Records from a collection:
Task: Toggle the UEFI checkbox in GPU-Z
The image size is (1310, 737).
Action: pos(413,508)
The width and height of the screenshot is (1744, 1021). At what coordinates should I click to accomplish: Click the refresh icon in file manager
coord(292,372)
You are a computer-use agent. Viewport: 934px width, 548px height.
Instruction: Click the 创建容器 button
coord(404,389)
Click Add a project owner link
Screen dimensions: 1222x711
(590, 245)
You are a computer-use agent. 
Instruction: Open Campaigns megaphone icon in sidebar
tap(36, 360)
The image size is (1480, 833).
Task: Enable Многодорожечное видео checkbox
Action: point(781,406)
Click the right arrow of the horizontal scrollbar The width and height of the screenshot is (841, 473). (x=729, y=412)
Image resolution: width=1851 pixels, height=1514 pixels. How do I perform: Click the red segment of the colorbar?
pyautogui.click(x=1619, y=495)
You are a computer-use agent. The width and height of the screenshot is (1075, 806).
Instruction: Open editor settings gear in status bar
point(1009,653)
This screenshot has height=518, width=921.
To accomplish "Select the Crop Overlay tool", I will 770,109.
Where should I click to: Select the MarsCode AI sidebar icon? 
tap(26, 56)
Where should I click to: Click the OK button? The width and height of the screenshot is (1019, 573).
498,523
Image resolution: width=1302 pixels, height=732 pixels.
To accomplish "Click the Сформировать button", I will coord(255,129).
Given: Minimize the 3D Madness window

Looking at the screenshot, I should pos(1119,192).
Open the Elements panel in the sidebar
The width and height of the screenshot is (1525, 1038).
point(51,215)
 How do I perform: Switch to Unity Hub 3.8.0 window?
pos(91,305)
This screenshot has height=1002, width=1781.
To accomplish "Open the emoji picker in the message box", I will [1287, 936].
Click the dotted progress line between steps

Aim of the exercise:
How many of the lines above include the string "agent"? Answer with the number only.

Exercise result:
3